Standing ovation per Cinzia Catena da facebook. Quanto all’alto Nerino mi ritornano in mente gli eleganti versi di Franco Branciaroli nelle vesti di Dante:
”leggere i versi miei son duri caz.zi
nessuno lo fa meglio di Albertazzi”, con l’ancor più elegante risposta di Branciaroli-Gassman e Branciaroli-Bene.
Arrivo forse tardi nel dire la mia, ma meglio tardi che mai. Io c’ero allo spettacolo e la recensione che ho letto sembrava essere di qualcuno poco attento e, mi dispiace, anche poco onesto.

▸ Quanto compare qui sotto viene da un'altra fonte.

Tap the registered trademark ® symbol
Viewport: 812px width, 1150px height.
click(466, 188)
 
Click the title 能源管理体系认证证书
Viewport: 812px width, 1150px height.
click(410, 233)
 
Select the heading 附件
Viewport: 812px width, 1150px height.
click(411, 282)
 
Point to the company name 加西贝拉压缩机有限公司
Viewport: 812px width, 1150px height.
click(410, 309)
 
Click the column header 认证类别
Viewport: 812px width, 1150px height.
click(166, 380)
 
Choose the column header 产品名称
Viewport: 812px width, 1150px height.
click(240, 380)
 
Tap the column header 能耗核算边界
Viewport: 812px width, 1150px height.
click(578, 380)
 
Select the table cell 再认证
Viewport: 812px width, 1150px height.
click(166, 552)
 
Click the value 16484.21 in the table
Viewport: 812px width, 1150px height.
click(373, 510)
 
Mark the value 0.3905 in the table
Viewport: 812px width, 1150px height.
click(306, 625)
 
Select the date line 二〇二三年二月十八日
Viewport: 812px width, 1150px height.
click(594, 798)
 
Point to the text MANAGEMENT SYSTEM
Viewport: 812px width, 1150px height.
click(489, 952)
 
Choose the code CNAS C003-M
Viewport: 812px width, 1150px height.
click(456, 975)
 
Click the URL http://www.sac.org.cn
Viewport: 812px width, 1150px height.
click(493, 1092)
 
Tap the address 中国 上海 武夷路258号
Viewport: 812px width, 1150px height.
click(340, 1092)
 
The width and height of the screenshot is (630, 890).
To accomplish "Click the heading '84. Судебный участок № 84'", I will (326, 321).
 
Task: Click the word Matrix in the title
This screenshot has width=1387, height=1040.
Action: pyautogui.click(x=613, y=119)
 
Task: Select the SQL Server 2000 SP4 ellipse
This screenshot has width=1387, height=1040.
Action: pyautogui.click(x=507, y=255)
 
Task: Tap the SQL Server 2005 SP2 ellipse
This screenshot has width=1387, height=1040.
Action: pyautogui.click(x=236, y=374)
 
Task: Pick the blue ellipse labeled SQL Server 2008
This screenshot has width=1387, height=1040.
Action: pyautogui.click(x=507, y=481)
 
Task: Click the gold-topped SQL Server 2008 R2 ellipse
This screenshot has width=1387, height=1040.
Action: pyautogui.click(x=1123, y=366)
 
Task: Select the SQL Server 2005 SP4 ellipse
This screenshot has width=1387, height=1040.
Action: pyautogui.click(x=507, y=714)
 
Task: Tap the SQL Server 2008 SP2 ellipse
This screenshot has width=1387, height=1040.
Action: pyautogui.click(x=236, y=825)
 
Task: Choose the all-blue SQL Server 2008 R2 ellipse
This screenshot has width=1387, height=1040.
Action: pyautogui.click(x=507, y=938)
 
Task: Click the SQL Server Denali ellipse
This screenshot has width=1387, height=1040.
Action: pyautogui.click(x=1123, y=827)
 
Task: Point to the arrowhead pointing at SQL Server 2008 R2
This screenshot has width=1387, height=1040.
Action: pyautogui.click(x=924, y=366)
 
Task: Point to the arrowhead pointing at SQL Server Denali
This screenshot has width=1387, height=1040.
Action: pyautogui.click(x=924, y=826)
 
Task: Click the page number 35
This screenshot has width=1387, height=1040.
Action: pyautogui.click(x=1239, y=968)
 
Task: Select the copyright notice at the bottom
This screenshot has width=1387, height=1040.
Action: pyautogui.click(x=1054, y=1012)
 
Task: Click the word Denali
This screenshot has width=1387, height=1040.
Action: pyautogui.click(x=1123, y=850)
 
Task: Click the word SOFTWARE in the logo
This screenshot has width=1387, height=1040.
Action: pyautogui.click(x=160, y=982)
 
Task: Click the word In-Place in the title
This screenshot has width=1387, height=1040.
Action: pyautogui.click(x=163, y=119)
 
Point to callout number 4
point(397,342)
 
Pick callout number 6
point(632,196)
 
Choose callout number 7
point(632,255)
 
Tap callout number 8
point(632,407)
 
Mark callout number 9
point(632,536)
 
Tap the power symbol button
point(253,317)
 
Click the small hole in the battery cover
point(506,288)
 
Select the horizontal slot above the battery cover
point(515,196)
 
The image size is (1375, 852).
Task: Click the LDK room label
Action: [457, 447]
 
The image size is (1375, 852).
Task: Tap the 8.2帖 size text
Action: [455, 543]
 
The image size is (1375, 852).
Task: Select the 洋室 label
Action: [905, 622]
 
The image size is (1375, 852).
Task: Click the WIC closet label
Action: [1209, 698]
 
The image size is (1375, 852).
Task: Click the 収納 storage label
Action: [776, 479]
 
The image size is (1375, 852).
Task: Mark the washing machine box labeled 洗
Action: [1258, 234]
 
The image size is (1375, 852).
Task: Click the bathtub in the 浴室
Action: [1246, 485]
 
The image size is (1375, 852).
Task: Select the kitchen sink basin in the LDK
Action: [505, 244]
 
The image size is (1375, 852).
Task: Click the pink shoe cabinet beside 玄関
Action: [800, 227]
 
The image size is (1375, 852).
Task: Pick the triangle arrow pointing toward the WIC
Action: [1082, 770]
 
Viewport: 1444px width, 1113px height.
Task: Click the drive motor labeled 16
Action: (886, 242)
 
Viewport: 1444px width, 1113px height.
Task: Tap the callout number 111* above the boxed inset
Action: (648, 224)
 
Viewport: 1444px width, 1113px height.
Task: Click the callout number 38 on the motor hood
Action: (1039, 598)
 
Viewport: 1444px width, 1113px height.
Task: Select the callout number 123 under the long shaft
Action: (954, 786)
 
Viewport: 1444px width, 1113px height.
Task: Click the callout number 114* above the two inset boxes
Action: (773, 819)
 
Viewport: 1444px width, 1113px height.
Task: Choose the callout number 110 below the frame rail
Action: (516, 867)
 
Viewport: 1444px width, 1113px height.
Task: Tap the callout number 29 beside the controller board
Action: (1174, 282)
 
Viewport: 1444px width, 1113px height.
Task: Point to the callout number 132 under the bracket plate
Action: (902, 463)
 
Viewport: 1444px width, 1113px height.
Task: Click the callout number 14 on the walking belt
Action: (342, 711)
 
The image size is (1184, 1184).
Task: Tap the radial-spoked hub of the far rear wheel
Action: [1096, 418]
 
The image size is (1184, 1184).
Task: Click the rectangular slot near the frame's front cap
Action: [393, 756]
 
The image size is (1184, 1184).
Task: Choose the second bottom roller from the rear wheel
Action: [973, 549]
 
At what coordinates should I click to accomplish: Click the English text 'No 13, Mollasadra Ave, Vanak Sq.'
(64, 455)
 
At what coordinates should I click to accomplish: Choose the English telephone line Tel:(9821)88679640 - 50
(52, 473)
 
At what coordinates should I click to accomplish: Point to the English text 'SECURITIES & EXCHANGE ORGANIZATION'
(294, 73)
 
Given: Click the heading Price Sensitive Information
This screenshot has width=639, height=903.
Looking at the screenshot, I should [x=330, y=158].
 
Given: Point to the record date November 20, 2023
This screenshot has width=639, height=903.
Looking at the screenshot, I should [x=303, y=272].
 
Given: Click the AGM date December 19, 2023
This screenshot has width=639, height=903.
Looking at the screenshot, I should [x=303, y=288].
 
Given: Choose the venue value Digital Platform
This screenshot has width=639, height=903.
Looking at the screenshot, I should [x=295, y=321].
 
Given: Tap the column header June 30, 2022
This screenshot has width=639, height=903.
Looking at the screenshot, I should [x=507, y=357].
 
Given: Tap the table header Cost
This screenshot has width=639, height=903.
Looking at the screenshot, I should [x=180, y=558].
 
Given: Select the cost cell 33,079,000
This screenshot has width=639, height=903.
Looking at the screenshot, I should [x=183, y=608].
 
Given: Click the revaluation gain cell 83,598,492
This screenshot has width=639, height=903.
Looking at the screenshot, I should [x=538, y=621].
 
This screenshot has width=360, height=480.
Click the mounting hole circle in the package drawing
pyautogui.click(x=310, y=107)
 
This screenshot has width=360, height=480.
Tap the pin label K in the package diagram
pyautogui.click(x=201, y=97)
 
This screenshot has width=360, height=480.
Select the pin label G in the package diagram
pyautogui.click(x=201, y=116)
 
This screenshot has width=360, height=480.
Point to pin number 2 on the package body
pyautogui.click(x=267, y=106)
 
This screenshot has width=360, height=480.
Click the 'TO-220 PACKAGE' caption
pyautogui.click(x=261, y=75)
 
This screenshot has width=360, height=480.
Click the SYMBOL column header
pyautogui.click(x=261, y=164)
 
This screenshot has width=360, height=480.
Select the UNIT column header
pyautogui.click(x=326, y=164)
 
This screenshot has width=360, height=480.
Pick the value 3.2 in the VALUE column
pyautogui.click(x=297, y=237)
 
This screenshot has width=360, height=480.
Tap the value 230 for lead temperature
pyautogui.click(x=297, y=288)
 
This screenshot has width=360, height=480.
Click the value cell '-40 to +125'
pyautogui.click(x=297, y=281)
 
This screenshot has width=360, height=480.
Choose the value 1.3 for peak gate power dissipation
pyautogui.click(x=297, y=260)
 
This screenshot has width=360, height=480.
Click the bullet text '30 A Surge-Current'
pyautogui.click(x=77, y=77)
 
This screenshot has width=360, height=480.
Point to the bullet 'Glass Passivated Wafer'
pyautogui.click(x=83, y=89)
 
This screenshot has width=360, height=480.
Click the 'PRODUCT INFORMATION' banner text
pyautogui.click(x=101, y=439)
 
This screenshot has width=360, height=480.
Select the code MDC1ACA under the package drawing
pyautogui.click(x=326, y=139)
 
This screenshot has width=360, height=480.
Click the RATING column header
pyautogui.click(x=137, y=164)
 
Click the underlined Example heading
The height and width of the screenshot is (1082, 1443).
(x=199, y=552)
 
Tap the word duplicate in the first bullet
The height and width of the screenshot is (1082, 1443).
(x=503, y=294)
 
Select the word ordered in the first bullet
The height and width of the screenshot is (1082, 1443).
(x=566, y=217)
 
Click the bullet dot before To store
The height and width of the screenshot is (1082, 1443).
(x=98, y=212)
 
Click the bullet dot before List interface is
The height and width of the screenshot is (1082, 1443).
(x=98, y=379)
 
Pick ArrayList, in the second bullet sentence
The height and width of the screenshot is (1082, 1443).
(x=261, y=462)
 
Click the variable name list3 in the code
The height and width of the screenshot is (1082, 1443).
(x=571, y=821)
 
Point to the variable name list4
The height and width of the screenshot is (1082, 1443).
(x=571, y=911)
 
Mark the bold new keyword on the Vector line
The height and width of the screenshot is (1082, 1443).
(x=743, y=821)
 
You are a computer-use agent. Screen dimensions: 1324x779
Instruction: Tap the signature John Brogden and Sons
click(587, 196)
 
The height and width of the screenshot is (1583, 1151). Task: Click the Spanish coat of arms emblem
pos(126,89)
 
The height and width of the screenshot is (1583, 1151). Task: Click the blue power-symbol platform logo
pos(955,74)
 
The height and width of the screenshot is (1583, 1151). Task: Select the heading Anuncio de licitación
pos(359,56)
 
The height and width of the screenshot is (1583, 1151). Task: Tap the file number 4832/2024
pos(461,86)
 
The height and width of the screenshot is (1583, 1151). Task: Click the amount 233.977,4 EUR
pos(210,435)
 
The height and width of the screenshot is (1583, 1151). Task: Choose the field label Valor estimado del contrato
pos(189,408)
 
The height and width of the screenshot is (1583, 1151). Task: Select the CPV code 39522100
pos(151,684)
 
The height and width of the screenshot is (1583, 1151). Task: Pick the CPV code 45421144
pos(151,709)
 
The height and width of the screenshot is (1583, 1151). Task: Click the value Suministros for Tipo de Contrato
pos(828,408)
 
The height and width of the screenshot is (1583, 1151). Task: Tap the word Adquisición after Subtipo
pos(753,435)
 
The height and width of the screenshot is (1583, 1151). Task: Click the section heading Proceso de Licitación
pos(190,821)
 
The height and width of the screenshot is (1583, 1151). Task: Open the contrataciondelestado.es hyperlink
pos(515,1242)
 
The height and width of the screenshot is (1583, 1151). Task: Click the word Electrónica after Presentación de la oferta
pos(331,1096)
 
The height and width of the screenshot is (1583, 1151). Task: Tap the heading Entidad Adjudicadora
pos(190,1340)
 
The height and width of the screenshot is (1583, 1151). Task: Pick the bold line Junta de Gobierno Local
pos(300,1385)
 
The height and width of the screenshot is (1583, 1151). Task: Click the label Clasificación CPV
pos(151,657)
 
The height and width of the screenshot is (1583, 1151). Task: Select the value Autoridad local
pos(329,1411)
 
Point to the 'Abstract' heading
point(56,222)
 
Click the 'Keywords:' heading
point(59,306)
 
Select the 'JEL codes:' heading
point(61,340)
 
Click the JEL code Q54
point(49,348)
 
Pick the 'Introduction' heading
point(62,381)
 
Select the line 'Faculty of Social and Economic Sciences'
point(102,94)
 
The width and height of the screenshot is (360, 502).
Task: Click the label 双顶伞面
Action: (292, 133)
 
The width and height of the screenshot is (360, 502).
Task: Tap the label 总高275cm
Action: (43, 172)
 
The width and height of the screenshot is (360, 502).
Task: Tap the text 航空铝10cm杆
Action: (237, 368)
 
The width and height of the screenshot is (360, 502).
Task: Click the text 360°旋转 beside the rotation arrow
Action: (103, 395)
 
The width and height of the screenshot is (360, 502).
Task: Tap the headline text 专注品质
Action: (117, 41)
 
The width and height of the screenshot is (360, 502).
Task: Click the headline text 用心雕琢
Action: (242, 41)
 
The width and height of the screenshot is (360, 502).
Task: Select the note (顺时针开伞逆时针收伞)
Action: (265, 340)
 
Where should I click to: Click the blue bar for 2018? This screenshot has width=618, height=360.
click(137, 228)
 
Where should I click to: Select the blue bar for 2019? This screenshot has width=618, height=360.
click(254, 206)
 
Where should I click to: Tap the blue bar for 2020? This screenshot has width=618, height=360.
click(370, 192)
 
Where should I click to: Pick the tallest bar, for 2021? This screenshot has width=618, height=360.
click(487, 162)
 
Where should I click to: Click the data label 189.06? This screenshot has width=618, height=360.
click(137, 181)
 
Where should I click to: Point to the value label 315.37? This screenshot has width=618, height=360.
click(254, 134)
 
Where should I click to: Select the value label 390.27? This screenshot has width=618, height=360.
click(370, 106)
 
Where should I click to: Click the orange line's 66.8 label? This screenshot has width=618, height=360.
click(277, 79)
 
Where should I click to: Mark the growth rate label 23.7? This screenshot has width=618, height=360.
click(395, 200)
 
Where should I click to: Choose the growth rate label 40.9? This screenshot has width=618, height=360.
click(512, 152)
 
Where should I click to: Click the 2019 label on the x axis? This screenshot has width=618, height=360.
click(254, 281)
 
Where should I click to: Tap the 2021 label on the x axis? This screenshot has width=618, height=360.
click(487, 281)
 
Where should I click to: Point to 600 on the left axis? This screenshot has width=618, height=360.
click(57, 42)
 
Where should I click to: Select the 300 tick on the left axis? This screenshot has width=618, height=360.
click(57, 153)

Ho avuto l’impressione, dall’insistenza e dal tono dei giudizi perentori del signor Ribechi, che non abbia recensito uno spettacolo, ma abbia colto al volo un’occasione per tentare di sminuire le qualità artistiche di Neri Marcoré (e non mi meraviglierei se ci fossero dei precedenti…). Purtroppo per il giovane critico, noi che eravamo li abbiamo visto ed ascoltato una bella esibizione, interessante anche per la novità della presentazione. Solo Neri poteva portare a casa con successo questa sfida: rendere con naturalezza e chiarezza, un testo letterario encomiabile (quello scritto dalla bravissima Francesca Masi) ma denso di significati e citazioni, alternandolo ad esibizioni canore sottilmente collegate alla donna o alla vicenda della donna dantesca presentata.
Se avesse recitato alla Carmelo Bene sarebbe stato fuori luogo perché l’obiettivo, credimi Marco, non era certo emozionare o commuovere, ma interessare, condividere e catturare ogni volta l’attenzione del pubblico in questo creativo percorso tra testi e musiche.
Neri ha una voce profonda, ricca di sfumature, che ha fatto di lui l’artista eclettico che è diventato e di cui dovremmo andare fieri.
Quando ho letto il giudizio “mediocre” sull’esibizione canora ho avuto la conferma dei miei dubbi su quest’articolo, ed ho sorriso.
Sono contenta che tutti sul palco quella sera abbiano ricevuto meritatamente i nostri numerosi applausi, e che Neri sia stato più volte chiamato ad incassarne di personali.
Mi auguro che chi lavora in questo difficile settore con intelligenza e professionalità, possa essere recensito da professionsti preparati e non condizionati da campanilismi o personali antipatie.